=== Set task ===
Copy the records below word for word, keeping every line unchanged.

=== Data lines ===
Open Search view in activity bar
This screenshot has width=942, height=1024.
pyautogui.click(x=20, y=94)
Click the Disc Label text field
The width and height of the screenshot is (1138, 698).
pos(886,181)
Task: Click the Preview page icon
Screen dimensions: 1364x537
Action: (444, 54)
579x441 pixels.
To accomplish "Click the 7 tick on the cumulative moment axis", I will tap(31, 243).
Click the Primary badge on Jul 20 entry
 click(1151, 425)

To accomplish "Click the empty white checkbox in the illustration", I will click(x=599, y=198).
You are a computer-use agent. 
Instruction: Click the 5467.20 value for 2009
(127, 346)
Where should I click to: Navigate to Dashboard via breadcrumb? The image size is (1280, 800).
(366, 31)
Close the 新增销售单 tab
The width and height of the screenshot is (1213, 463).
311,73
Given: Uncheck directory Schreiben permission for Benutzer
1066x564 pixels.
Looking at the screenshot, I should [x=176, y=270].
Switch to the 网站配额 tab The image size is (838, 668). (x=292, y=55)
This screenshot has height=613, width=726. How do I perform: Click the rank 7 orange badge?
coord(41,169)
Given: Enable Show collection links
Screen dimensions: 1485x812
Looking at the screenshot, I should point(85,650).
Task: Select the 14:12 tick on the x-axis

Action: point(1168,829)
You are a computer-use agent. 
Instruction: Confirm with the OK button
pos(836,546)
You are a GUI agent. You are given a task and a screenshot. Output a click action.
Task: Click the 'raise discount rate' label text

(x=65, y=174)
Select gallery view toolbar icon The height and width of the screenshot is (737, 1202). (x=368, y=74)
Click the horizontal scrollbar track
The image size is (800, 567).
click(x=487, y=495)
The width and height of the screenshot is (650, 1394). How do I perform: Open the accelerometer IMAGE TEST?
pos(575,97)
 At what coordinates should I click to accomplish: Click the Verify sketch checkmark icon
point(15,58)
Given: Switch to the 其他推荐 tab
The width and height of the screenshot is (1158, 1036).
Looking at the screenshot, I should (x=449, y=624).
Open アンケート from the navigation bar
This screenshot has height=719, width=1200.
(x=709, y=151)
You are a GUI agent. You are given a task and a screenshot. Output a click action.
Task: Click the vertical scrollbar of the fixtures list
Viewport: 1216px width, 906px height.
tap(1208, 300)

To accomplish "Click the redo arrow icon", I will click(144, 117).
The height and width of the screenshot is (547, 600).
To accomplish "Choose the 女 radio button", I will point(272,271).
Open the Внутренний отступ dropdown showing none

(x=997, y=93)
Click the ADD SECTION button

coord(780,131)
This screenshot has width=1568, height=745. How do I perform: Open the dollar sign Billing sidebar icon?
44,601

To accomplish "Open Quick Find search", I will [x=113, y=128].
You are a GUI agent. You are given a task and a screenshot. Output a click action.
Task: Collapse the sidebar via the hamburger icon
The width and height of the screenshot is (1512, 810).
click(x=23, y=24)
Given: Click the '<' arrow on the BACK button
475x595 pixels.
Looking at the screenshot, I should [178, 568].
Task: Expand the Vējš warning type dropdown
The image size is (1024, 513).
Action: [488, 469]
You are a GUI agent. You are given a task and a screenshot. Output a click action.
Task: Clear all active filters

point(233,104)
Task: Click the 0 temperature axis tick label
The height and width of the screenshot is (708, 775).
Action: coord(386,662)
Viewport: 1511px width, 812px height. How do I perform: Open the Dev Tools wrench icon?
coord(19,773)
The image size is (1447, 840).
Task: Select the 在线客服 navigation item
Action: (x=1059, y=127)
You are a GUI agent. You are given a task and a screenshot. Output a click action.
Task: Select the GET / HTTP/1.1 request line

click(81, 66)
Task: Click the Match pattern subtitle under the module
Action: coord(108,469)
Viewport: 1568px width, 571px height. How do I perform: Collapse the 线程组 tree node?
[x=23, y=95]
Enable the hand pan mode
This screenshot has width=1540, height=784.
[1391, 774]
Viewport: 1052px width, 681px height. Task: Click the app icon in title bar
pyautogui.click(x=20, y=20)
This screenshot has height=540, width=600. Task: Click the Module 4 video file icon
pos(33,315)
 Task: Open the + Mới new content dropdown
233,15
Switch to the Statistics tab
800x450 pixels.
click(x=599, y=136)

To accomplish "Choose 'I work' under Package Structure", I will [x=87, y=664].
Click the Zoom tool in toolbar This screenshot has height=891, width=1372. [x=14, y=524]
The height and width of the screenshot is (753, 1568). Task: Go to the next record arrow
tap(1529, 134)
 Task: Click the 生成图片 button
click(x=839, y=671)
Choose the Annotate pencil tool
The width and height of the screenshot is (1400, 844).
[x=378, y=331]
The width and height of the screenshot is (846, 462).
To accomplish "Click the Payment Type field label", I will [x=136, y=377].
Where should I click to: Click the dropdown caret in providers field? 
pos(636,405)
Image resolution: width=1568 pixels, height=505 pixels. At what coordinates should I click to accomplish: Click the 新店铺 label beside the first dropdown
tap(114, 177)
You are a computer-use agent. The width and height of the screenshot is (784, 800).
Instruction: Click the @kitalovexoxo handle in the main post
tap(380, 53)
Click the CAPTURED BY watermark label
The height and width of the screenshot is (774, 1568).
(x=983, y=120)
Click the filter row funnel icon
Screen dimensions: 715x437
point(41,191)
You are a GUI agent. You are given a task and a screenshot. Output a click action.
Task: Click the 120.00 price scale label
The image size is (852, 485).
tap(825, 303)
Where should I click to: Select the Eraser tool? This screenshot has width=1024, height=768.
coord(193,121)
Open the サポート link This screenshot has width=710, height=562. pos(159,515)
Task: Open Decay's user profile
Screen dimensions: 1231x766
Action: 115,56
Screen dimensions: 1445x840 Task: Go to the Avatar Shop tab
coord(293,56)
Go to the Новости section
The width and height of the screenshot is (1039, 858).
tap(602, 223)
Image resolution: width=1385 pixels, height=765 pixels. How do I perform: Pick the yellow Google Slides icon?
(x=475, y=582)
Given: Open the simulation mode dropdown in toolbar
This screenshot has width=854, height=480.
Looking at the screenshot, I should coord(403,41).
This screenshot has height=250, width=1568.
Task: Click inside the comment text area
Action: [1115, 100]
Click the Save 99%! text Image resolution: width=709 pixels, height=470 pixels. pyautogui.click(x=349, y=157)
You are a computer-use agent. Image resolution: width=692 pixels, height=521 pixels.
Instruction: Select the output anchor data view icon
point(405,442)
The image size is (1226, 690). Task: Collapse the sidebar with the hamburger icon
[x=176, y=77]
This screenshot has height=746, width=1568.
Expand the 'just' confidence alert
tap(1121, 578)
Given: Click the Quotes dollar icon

=== Answer for this exercise ===
Open Search view in activity bar
This screenshot has width=942, height=1024.
pyautogui.click(x=20, y=94)
Click the Disc Label text field
The width and height of the screenshot is (1138, 698).
pos(886,181)
Task: Click the Preview page icon
Screen dimensions: 1364x537
Action: (444, 54)
579x441 pixels.
To accomplish "Click the 7 tick on the cumulative moment axis", I will tap(31, 243).
Click the Primary badge on Jul 20 entry
 click(1151, 425)

To accomplish "Click the empty white checkbox in the illustration", I will click(x=599, y=198).
You are a computer-use agent. 
Instruction: Click the 5467.20 value for 2009
(127, 346)
Where should I click to: Navigate to Dashboard via breadcrumb? The image size is (1280, 800).
(366, 31)
Close the 新增销售单 tab
The width and height of the screenshot is (1213, 463).
311,73
Given: Uncheck directory Schreiben permission for Benutzer
1066x564 pixels.
Looking at the screenshot, I should [x=176, y=270].
Switch to the 网站配额 tab The image size is (838, 668). (x=292, y=55)
This screenshot has height=613, width=726. How do I perform: Click the rank 7 orange badge?
coord(41,169)
Given: Enable Show collection links
Screen dimensions: 1485x812
Looking at the screenshot, I should point(85,650).
Task: Select the 14:12 tick on the x-axis

Action: point(1168,829)
You are a computer-use agent. 
Instruction: Confirm with the OK button
pos(836,546)
You are a GUI agent. You are given a task and a screenshot. Output a click action.
Task: Click the 'raise discount rate' label text

(x=65, y=174)
Select gallery view toolbar icon The height and width of the screenshot is (737, 1202). (x=368, y=74)
Click the horizontal scrollbar track
The image size is (800, 567).
click(x=487, y=495)
The width and height of the screenshot is (650, 1394). How do I perform: Open the accelerometer IMAGE TEST?
pos(575,97)
 At what coordinates should I click to accomplish: Click the Verify sketch checkmark icon
point(15,58)
Given: Switch to the 其他推荐 tab
The width and height of the screenshot is (1158, 1036).
Looking at the screenshot, I should (x=449, y=624).
Open アンケート from the navigation bar
This screenshot has height=719, width=1200.
(x=709, y=151)
You are a GUI agent. You are given a task and a screenshot. Output a click action.
Task: Click the vertical scrollbar of the fixtures list
Viewport: 1216px width, 906px height.
tap(1208, 300)

To accomplish "Click the redo arrow icon", I will click(144, 117).
The height and width of the screenshot is (547, 600).
To accomplish "Choose the 女 radio button", I will point(272,271).
Open the Внутренний отступ dropdown showing none

(x=997, y=93)
Click the ADD SECTION button

coord(780,131)
This screenshot has width=1568, height=745. How do I perform: Open the dollar sign Billing sidebar icon?
44,601

To accomplish "Open Quick Find search", I will [x=113, y=128].
You are a GUI agent. You are given a task and a screenshot. Output a click action.
Task: Collapse the sidebar via the hamburger icon
The width and height of the screenshot is (1512, 810).
click(x=23, y=24)
Given: Click the '<' arrow on the BACK button
475x595 pixels.
Looking at the screenshot, I should [178, 568].
Task: Expand the Vējš warning type dropdown
The image size is (1024, 513).
Action: [488, 469]
You are a GUI agent. You are given a task and a screenshot. Output a click action.
Task: Clear all active filters

point(233,104)
Task: Click the 0 temperature axis tick label
The height and width of the screenshot is (708, 775).
Action: coord(386,662)
Viewport: 1511px width, 812px height. How do I perform: Open the Dev Tools wrench icon?
coord(19,773)
The image size is (1447, 840).
Task: Select the 在线客服 navigation item
Action: (x=1059, y=127)
You are a GUI agent. You are given a task and a screenshot. Output a click action.
Task: Select the GET / HTTP/1.1 request line

click(81, 66)
Task: Click the Match pattern subtitle under the module
Action: coord(108,469)
Viewport: 1568px width, 571px height. How do I perform: Collapse the 线程组 tree node?
[x=23, y=95]
Enable the hand pan mode
This screenshot has width=1540, height=784.
[1391, 774]
Viewport: 1052px width, 681px height. Task: Click the app icon in title bar
pyautogui.click(x=20, y=20)
This screenshot has height=540, width=600. Task: Click the Module 4 video file icon
pos(33,315)
 Task: Open the + Mới new content dropdown
233,15
Switch to the Statistics tab
800x450 pixels.
click(x=599, y=136)

To accomplish "Choose 'I work' under Package Structure", I will [x=87, y=664].
Click the Zoom tool in toolbar This screenshot has height=891, width=1372. [x=14, y=524]
The height and width of the screenshot is (753, 1568). Task: Go to the next record arrow
tap(1529, 134)
 Task: Click the 生成图片 button
click(x=839, y=671)
Choose the Annotate pencil tool
The width and height of the screenshot is (1400, 844).
[x=378, y=331]
The width and height of the screenshot is (846, 462).
To accomplish "Click the Payment Type field label", I will [x=136, y=377].
Where should I click to: Click the dropdown caret in providers field? 
pos(636,405)
Image resolution: width=1568 pixels, height=505 pixels. At what coordinates should I click to accomplish: Click the 新店铺 label beside the first dropdown
tap(114, 177)
You are a computer-use agent. The width and height of the screenshot is (784, 800).
Instruction: Click the @kitalovexoxo handle in the main post
tap(380, 53)
Click the CAPTURED BY watermark label
The height and width of the screenshot is (774, 1568).
(x=983, y=120)
Click the filter row funnel icon
Screen dimensions: 715x437
point(41,191)
You are a GUI agent. You are given a task and a screenshot. Output a click action.
Task: Click the 120.00 price scale label
The image size is (852, 485).
tap(825, 303)
Where should I click to: Select the Eraser tool? This screenshot has width=1024, height=768.
coord(193,121)
Open the サポート link This screenshot has width=710, height=562. pos(159,515)
Task: Open Decay's user profile
Screen dimensions: 1231x766
Action: 115,56
Screen dimensions: 1445x840 Task: Go to the Avatar Shop tab
coord(293,56)
Go to the Новости section
The width and height of the screenshot is (1039, 858).
tap(602, 223)
Image resolution: width=1385 pixels, height=765 pixels. How do I perform: Pick the yellow Google Slides icon?
(x=475, y=582)
Given: Open the simulation mode dropdown in toolbar
This screenshot has width=854, height=480.
Looking at the screenshot, I should coord(403,41).
This screenshot has height=250, width=1568.
Task: Click inside the comment text area
Action: [1115, 100]
Click the Save 99%! text Image resolution: width=709 pixels, height=470 pixels. pyautogui.click(x=349, y=157)
You are a computer-use agent. Image resolution: width=692 pixels, height=521 pixels.
Instruction: Select the output anchor data view icon
point(405,442)
The image size is (1226, 690). Task: Collapse the sidebar with the hamburger icon
[x=176, y=77]
This screenshot has height=746, width=1568.
Expand the 'just' confidence alert
tap(1121, 578)
Given: Click the Quotes dollar icon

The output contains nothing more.